Page 12 of Captive Prize

Then there were the two men who didn’t react at all.

The first was my prisoner, Pavel Ivanov. He had been tied to a chair in the middle of the room, directly under the single caged bulb hanging from an extension cord someone had secured to the ceiling. It cast long shadows across the floor and up the walls, turning anyone not under the light into bigger, scarier versions of themselves. It was an impressive effect that would terrify anyone weaker than a fucking Ivanov.

The other man was unknown to me... and yet somehow strangely familiar.

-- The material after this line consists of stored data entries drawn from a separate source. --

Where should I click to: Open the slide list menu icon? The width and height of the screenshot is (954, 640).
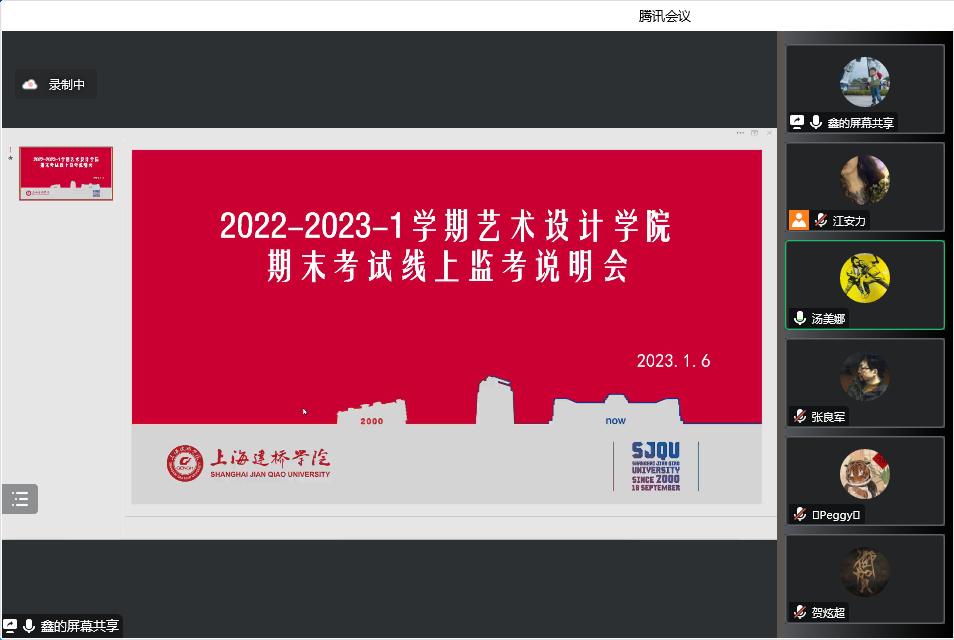[20, 499]
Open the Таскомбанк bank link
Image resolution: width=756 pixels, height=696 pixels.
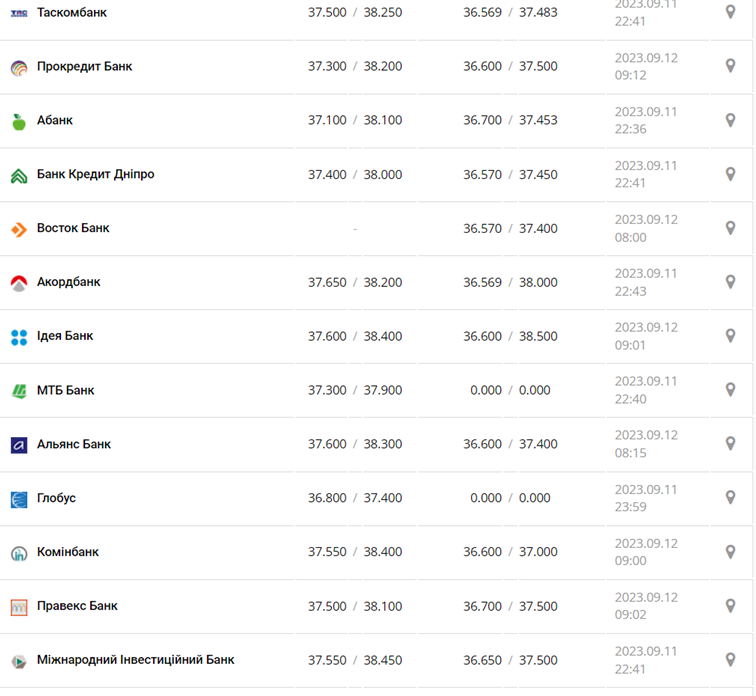point(72,13)
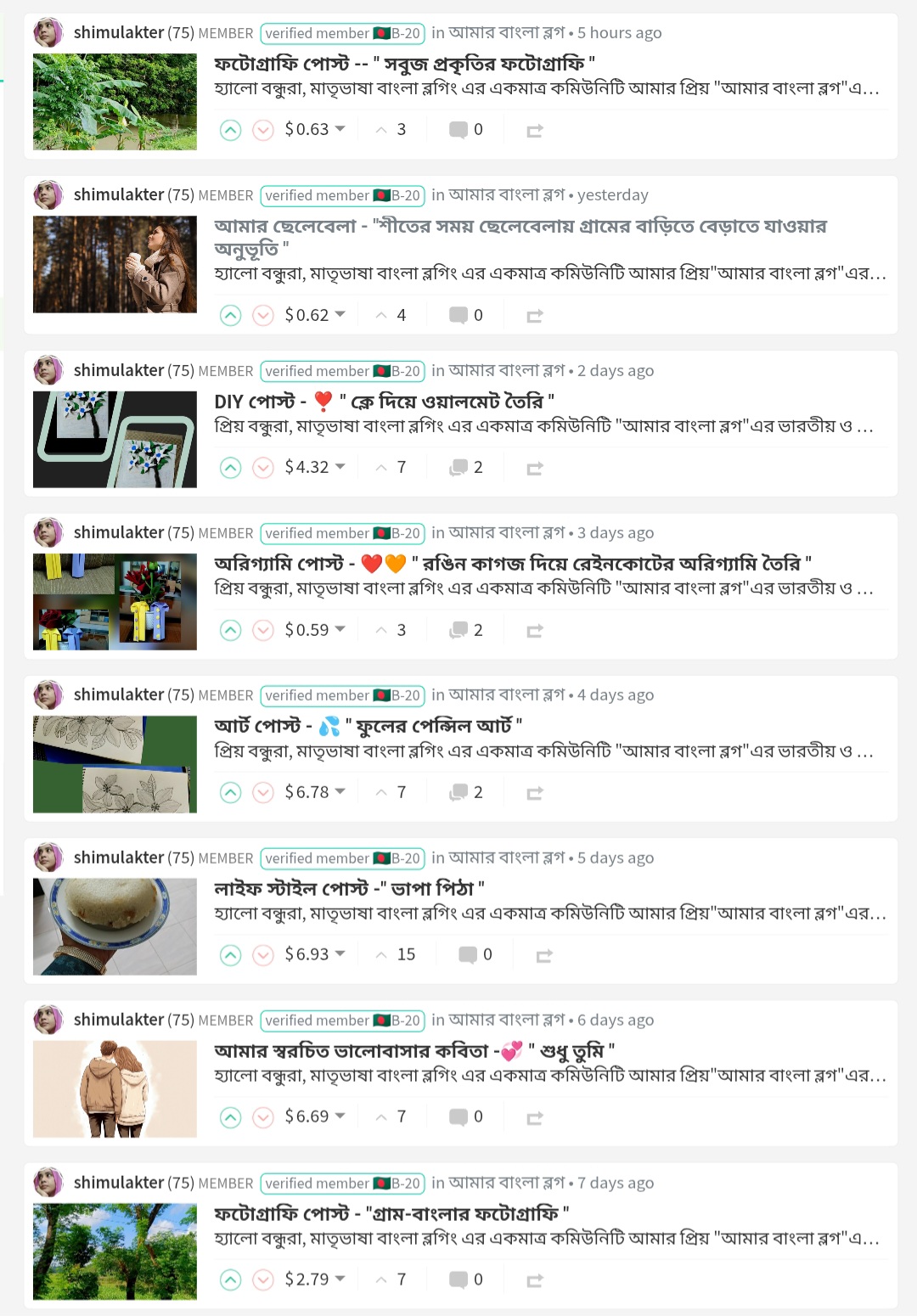Open the steamed rice cake thumbnail

(x=115, y=926)
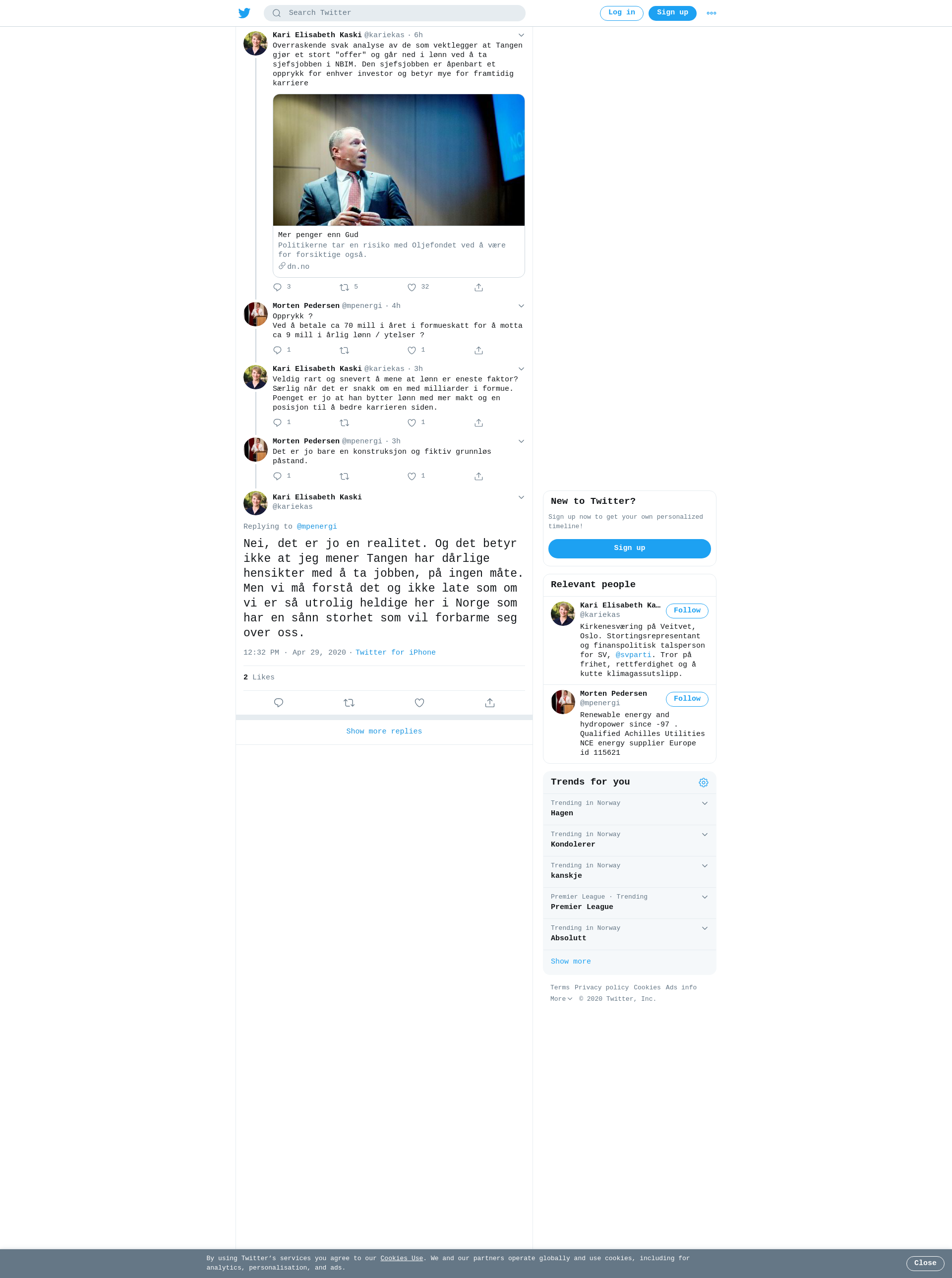The height and width of the screenshot is (1278, 952).
Task: Click Show more replies
Action: pos(384,731)
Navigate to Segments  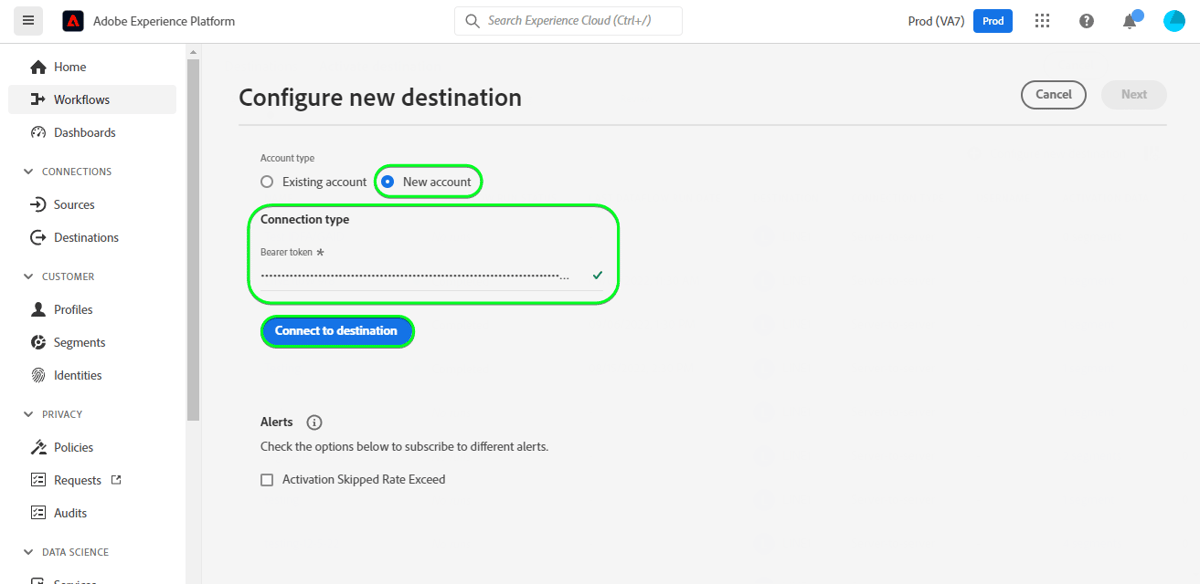pos(80,342)
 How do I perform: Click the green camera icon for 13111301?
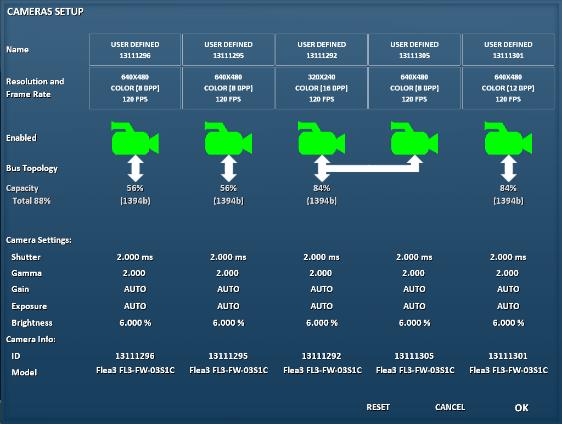point(508,138)
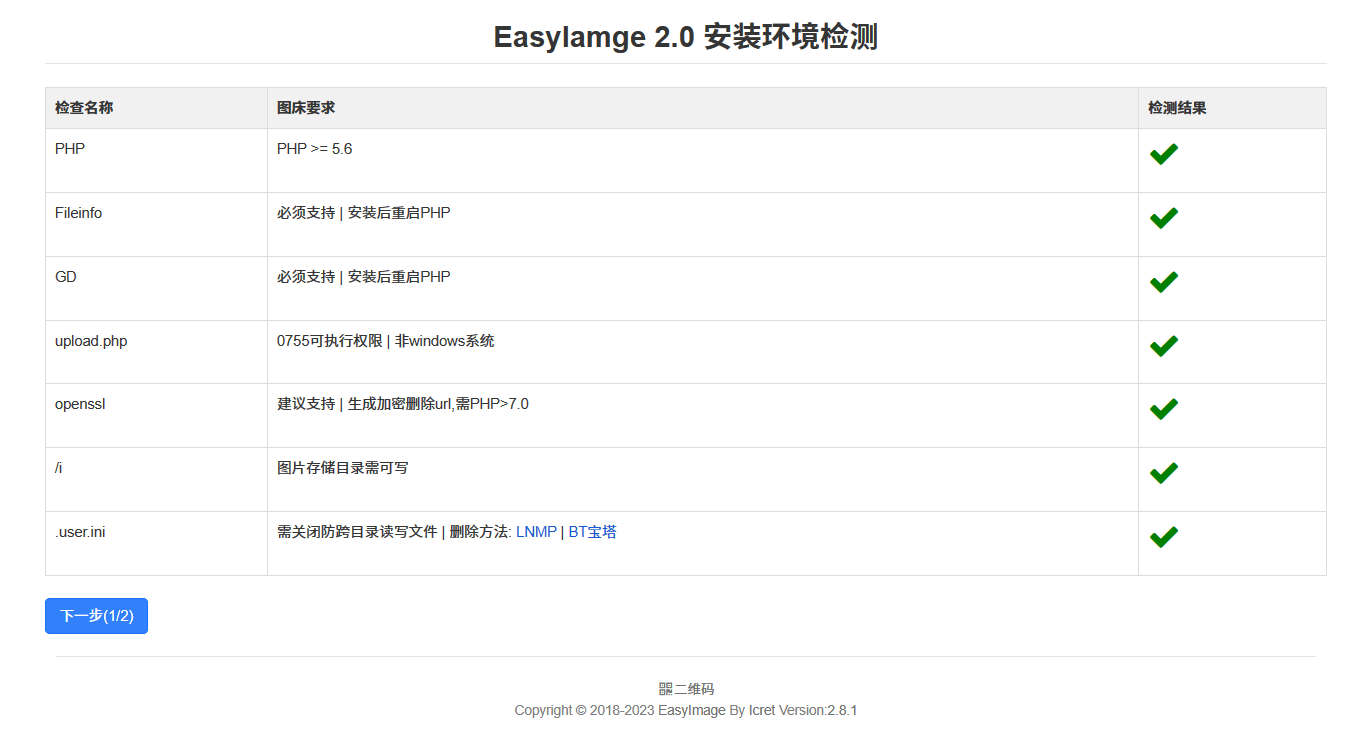This screenshot has height=740, width=1369.
Task: Click the green checkmark for .user.ini
Action: pos(1163,536)
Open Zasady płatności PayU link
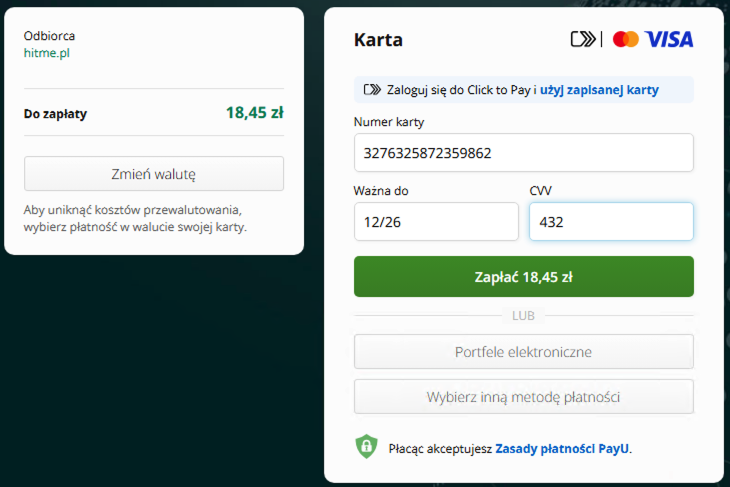The image size is (730, 487). [x=562, y=449]
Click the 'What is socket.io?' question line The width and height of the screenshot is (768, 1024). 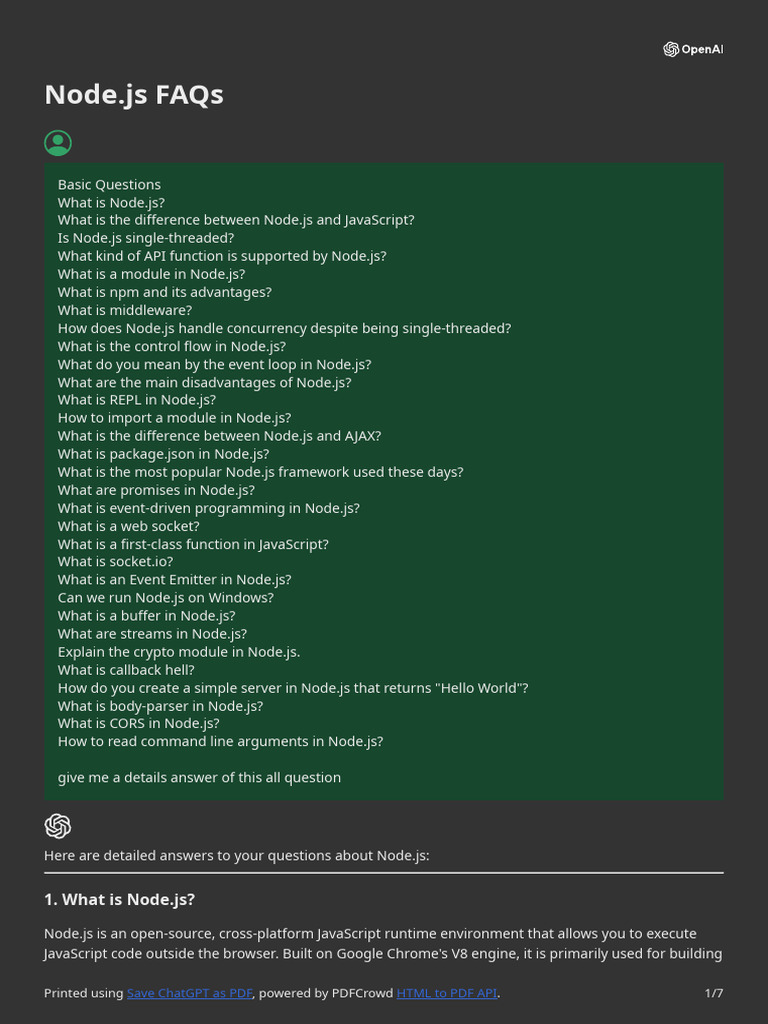coord(115,562)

I came in expecting Pavel to be awake and weakened from hunger. I wanted him ready to answer my questions.

What I wasn’t expecting was a stranger. I tightened my fingers around the handle of my gun, sliding the safety off, the distinctive click still audible in the near silent room.

Mateo placed his knife on the table then leaned against it, arms crossed over his chest, as if he found answering my questions to be inconvenient. "We needed new recruits. With the Ivanovs circling, we can’t afford weak links or being down so many men. This one is strong and smart. He will take the place of those the Ivanovs’ dog killed."

Mateo jerked his chin toward the man standing in front of me. "Meet Roman. He reports to me."

That last part was more of a flex than necessary information. God, he was such a misogynistic, posing prick. I hated that I needed him to control the men I hired.

I narrowed my eyes as I took the measure of this stranger he hired without my permission or approval. He was a massive man with golden skin decorated in swirling tattoos that peeked from under his sleeves and the collar of his black shirt. His dark, deep-set eyes assessed me as I assessed him.

The respectful thing would have been for him to look away, or look down, or give some type of acknowledgment that I was the one in charge.

Instead, he met my gaze directly, staring me down as if issuing a challenge... or a claim.

My heart rate picked up, but I ignored it. I let the shiver of electricity that trailed down my spine piss me off instead of turn me on.

There was something about him, something in the way he studied me, the direct confidence that veered toward arrogance as he looked me up and down, not even trying to hide his appraisal.

I had never met him before; I was sure of it. There was no way I could forget a man built like this with eyes so dark and piercing. And yet something about the way he stared at me felt familiar.

I couldn’t place it, and it irritated the hell out of me.

Almost as much as the slow-burning hunger in his gaze.

He didn’t look at me like a man seeking a job, like he was trying to impress me. There was no fear in his eyes, no anticipation, not even a hint of anxiousness or unease.

No, he looked at me like he was already imagining what I’d taste like.

Like he’d already decided I was going to be his.

The answer was never. It was never going to happen.

Not with him. Not with any man.

I knew that, but the hubris in his eyes told me he thought otherwise.

If he kept looking at me like that, I wouldn’t just shoot him—I’d carve my initials into his chest first.

I took a step closer to him, pulling back the hammer on my gun with my thumb, wanting to see if he had any self-preservation instincts.

He didn’t have a single one. This large beast of a man in a suit just stared at me with that same challenge in his eyes.

"Mateo," I said, tilting my head to the side, still staring at this man. "Why does he look at me like he knows me?"

Roman didn’t blink. Didn’t look away.

"Maybe I do," he said, his English perfect, with just a hint of an accent I couldn’t place.

My jaw tightened at his audacity.

"You’re a plant," I said, letting the accusation hang in the air. "Who sent you?"